• _TASK BRIEF_
All the records that follow need to be reproduced exactly. Omit the images.

◇ ◇ ◇

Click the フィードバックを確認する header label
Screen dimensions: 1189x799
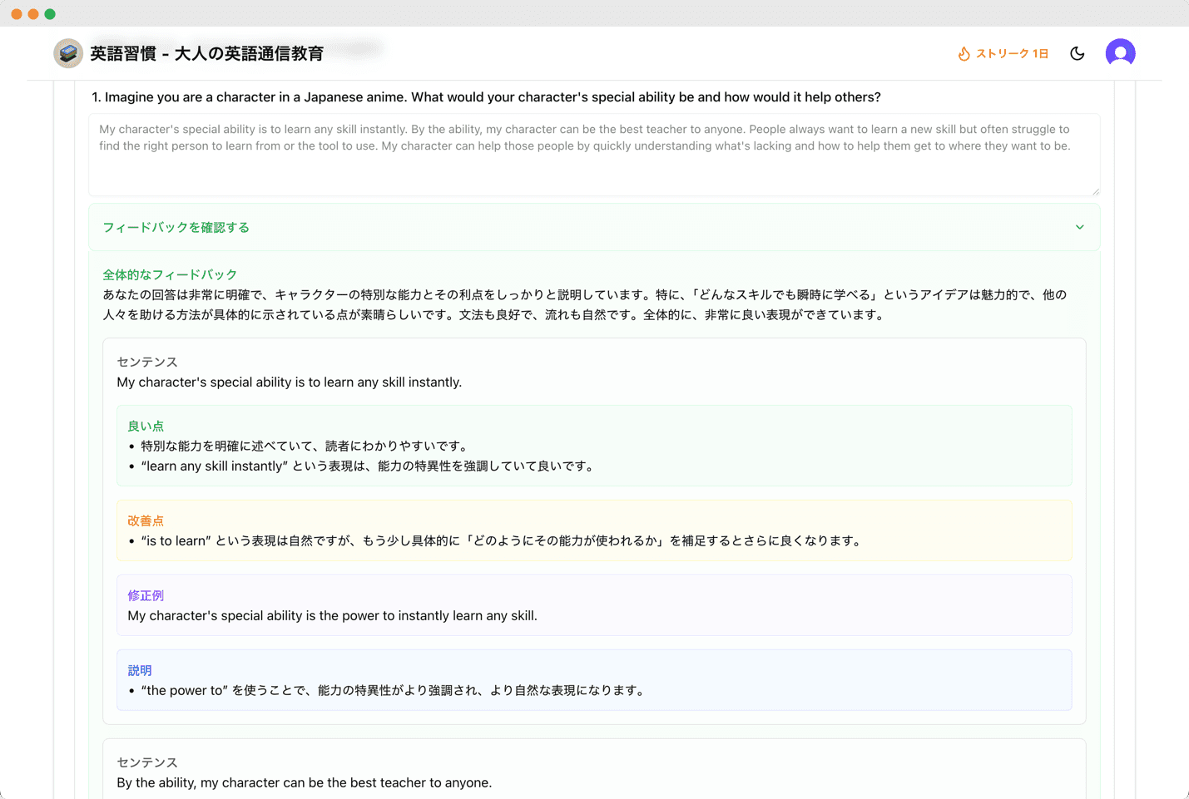point(176,227)
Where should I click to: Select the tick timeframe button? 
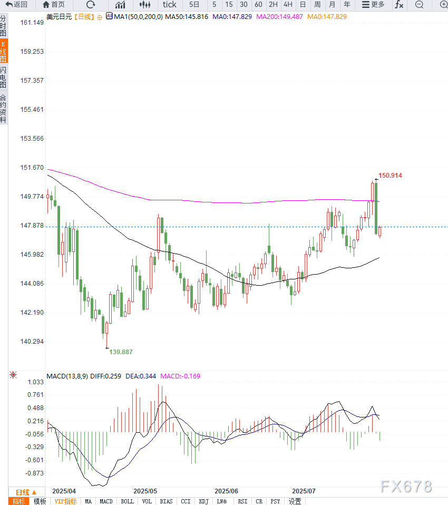pos(170,5)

◇ ◇ ◇

• _PROBLEM SOLUTION_
Click the フィードバックを確認する header label
Screen dimensions: 1189x799
point(176,227)
Where should I click to: Select the tick timeframe button? 
pos(170,5)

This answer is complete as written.